De La Domination dans le couple

 Nous ne vieillirons pas ensemble, Maurice Pialat, 1972

Nous ne vieillirons pas ensemble, Maurice Pialat, domination, cruauté, couple, problèmes, séparation, critique, film


Catherine et Jean ont été ensemble pendant six ans. C’est une relation illégitime, car Jean est marié. Pourtant, ils se voient fréquemment. Jean n’arrête pas de s’énerver contre elle. La scène la plus longue et la plus connue est celle de la longue tirade humiliante qu’il débite dans sa voiture :

« Alors tu vas encore chercher du boulot dans les bureaux, mais depuis six ans combien t’en as fait ? Moi je sais pas, à force d’aller t’attendre partout, j’ai fait tous les quartiers de Paris. Tu veux pas chercher quelque chose de plus intéressant ; non ? Tu es là, tu es molle et puis t’attends. Tout ce que j’essaie de faire pour toi, c’est la même chose ; j’ai essayé de te faire dans le cinéma, et ben ça marche pas. À chaque fois y a rien à faire. Rien ne t’intéresse. Tout ce que t’es, c’est une faignante. T’es une bonne faignante. Voilà ! Tu laisses tomber tout tout de suite. Ah si la seule chose qui te plaît, cover-girl. [il rit] Madame veut être cover-girl.

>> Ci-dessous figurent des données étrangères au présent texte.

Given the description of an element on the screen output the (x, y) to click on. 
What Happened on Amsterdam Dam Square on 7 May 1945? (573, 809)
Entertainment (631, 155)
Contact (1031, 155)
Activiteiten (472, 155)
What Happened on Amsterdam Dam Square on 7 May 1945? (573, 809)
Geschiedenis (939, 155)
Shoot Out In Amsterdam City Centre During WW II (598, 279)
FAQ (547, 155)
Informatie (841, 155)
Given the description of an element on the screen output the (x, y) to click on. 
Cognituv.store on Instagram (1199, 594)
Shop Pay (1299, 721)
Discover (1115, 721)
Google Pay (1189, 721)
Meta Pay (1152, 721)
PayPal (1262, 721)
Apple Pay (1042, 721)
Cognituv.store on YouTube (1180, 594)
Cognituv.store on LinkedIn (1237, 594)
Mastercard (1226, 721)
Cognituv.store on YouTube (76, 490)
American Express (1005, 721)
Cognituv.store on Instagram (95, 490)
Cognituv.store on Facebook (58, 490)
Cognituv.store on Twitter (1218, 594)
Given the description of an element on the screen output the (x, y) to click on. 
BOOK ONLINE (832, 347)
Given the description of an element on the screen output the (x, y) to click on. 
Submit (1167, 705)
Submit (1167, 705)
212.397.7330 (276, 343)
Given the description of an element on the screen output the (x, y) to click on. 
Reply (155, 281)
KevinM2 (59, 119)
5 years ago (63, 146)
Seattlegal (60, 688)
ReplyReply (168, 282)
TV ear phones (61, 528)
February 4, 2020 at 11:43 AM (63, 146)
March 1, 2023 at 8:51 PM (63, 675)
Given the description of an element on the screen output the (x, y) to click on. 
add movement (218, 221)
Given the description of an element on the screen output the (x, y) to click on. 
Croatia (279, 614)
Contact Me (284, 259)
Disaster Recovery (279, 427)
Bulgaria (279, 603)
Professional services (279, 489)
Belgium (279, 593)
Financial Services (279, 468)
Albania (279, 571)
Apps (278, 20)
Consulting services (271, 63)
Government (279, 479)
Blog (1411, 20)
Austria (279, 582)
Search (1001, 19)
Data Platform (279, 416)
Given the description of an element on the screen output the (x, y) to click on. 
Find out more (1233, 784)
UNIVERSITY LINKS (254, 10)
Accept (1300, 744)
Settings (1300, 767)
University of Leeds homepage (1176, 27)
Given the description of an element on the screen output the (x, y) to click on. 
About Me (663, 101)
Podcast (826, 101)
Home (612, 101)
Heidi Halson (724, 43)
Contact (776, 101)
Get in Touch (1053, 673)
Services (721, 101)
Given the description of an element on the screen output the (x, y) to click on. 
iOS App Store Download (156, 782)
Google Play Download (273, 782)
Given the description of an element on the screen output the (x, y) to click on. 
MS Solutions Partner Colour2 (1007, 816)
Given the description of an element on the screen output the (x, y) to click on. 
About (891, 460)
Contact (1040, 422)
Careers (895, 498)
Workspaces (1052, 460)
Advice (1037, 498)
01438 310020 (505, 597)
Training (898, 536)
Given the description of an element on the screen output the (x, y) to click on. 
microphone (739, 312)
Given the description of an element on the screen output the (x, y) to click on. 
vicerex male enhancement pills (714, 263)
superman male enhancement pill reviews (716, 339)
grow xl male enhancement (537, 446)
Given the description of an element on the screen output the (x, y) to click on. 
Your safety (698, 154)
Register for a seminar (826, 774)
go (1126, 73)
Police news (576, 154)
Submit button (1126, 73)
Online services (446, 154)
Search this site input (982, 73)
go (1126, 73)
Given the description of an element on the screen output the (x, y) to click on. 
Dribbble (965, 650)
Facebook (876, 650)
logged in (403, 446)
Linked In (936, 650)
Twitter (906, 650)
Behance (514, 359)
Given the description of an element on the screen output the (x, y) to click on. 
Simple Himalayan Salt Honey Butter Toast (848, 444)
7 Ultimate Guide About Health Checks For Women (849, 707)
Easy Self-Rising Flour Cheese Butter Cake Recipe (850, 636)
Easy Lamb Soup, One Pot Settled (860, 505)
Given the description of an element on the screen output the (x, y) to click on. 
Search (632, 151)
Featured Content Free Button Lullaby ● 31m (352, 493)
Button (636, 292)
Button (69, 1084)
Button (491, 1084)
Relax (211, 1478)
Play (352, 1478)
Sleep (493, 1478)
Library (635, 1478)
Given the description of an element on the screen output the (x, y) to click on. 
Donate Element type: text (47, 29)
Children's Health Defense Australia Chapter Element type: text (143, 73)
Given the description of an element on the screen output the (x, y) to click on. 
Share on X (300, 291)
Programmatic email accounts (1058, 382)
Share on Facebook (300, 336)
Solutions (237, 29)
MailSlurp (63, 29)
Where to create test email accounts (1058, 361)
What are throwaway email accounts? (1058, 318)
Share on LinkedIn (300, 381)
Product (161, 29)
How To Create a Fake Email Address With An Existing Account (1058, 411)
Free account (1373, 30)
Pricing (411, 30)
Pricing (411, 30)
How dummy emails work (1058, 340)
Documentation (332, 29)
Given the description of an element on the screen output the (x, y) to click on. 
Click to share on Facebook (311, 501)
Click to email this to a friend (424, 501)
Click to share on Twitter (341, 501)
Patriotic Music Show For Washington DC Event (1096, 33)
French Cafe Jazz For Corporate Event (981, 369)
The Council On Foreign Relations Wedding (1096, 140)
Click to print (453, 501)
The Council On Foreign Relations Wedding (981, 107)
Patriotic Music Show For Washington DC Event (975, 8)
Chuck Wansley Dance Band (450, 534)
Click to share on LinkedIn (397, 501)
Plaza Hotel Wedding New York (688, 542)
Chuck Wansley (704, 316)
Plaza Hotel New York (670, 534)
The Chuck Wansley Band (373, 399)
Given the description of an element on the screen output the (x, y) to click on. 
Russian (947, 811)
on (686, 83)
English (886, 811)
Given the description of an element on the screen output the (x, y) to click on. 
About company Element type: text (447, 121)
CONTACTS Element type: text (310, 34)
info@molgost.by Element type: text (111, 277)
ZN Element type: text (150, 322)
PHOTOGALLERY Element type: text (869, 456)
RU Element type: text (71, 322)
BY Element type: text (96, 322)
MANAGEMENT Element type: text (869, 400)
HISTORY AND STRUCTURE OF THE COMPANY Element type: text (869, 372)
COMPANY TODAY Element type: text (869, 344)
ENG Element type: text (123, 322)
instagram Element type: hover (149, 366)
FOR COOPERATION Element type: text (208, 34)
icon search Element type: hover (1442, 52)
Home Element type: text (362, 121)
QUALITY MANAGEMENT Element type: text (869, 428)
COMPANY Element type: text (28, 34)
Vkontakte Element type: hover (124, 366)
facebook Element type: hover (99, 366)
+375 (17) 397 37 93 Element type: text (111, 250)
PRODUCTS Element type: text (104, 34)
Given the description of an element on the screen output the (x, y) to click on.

Avec le pif que t’as et tes taches de rousseurs ! T’es trop petite et t’es trop moche. Alors mets-toi une bonne fois dans la tête qu’il faut que tu trouves quelque chose d’intéressant, mais pas dans cette catégorie-là. T’as jamais rien réussi. Et tu réussiras jamais rien. C’est tout. Et tu sais pourquoi ? Parce que t’es vulgaire. Irrémédiablement vulgaire ! Et non seulement t’es vulgaire, mais t’es ordinaire en plus ! Toute ta vie tu resteras une fille de concierge. Tu peux me regarder comme ça. ça change rien. Quand je pense que depuis que je te connais j’ai rencontré des filles formidables ; j’aurais mieux fait de rester avec elles. Je me demande vraiment pourquoi je suis avec toi. Je reste… euh, par pitié voilà. Par pitié je reste. Tu t’accroches à moi depuis six ans. T’as aucune volonté. T’as aucun courage. Ton seul orgueil, c’est ça, c’est ta médiocrité. Je suis en train de gâcher ma vie avec toi. De gâcher ma vie, parfaitement ! Tu sens pas que j’en ai assez de toi ? Tu le sens pas ça, hein ? Tu sens pas que ça fait trop longtemps que ça dure ! Tu sens pas que j’ai envie que d’une seule chose, c’est que tu te barres ! Alors fais-moi plaisir, barre-toi ! Barre-toi, barre-toi en Angleterre, ça t’apprendra peut-être quelque chose. J’en ai vraiment plus rien à foutre de pas te voir ! »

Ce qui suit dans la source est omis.